***** Provided material
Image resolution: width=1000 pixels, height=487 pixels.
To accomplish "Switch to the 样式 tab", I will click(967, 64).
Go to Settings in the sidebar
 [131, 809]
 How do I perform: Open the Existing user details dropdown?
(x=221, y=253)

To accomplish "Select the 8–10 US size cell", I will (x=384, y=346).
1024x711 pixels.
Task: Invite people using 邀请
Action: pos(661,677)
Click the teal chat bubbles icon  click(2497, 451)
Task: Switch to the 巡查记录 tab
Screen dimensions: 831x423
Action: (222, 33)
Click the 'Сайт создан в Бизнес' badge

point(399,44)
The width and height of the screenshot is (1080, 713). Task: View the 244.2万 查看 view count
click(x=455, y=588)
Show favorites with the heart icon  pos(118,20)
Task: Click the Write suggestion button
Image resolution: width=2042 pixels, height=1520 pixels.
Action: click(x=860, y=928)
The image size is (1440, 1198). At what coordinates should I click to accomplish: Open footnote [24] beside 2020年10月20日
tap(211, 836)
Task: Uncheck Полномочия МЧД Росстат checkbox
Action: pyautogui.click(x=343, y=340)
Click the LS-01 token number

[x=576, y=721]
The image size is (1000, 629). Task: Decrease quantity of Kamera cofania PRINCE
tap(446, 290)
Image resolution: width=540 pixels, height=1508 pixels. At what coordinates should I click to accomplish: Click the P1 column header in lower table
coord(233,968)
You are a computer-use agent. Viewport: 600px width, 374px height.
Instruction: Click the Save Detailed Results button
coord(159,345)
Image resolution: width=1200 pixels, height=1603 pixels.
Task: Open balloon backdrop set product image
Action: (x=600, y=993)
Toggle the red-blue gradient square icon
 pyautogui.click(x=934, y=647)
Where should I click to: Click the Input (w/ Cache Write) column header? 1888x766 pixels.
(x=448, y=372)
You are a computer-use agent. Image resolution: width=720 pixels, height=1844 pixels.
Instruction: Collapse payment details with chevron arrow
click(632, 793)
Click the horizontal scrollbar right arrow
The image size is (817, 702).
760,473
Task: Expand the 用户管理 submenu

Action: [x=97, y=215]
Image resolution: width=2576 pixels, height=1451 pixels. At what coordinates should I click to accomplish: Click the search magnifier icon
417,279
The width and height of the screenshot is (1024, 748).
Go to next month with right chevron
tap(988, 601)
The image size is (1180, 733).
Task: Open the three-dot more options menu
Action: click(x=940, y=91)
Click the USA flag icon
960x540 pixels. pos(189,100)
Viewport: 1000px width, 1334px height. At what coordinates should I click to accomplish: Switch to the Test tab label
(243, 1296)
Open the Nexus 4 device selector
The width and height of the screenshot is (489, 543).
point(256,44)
**********
Copy the material above line for line, changing nothing.

Image resolution: width=1000 pixels, height=487 pixels.
To accomplish "Switch to the 样式 tab", I will click(967, 64).
Go to Settings in the sidebar
 [131, 809]
 How do I perform: Open the Existing user details dropdown?
(x=221, y=253)

To accomplish "Select the 8–10 US size cell", I will (x=384, y=346).
1024x711 pixels.
Task: Invite people using 邀请
Action: pos(661,677)
Click the teal chat bubbles icon  click(2497, 451)
Task: Switch to the 巡查记录 tab
Screen dimensions: 831x423
Action: (222, 33)
Click the 'Сайт создан в Бизнес' badge

point(399,44)
The width and height of the screenshot is (1080, 713). Task: View the 244.2万 查看 view count
click(x=455, y=588)
Show favorites with the heart icon  pos(118,20)
Task: Click the Write suggestion button
Image resolution: width=2042 pixels, height=1520 pixels.
Action: click(x=860, y=928)
The image size is (1440, 1198). At what coordinates should I click to accomplish: Open footnote [24] beside 2020年10月20日
tap(211, 836)
Task: Uncheck Полномочия МЧД Росстат checkbox
Action: pyautogui.click(x=343, y=340)
Click the LS-01 token number

[x=576, y=721]
The image size is (1000, 629). Task: Decrease quantity of Kamera cofania PRINCE
tap(446, 290)
Image resolution: width=540 pixels, height=1508 pixels. At what coordinates should I click to accomplish: Click the P1 column header in lower table
coord(233,968)
You are a computer-use agent. Viewport: 600px width, 374px height.
Instruction: Click the Save Detailed Results button
coord(159,345)
Image resolution: width=1200 pixels, height=1603 pixels.
Task: Open balloon backdrop set product image
Action: (x=600, y=993)
Toggle the red-blue gradient square icon
 pyautogui.click(x=934, y=647)
Where should I click to: Click the Input (w/ Cache Write) column header? 1888x766 pixels.
(x=448, y=372)
You are a computer-use agent. Image resolution: width=720 pixels, height=1844 pixels.
Instruction: Collapse payment details with chevron arrow
click(632, 793)
Click the horizontal scrollbar right arrow
The image size is (817, 702).
760,473
Task: Expand the 用户管理 submenu

Action: [x=97, y=215]
Image resolution: width=2576 pixels, height=1451 pixels. At what coordinates should I click to accomplish: Click the search magnifier icon
417,279
The width and height of the screenshot is (1024, 748).
Go to next month with right chevron
tap(988, 601)
The image size is (1180, 733).
Task: Open the three-dot more options menu
Action: click(x=940, y=91)
Click the USA flag icon
960x540 pixels. pos(189,100)
Viewport: 1000px width, 1334px height. At what coordinates should I click to accomplish: Switch to the Test tab label
(243, 1296)
Open the Nexus 4 device selector
The width and height of the screenshot is (489, 543).
point(256,44)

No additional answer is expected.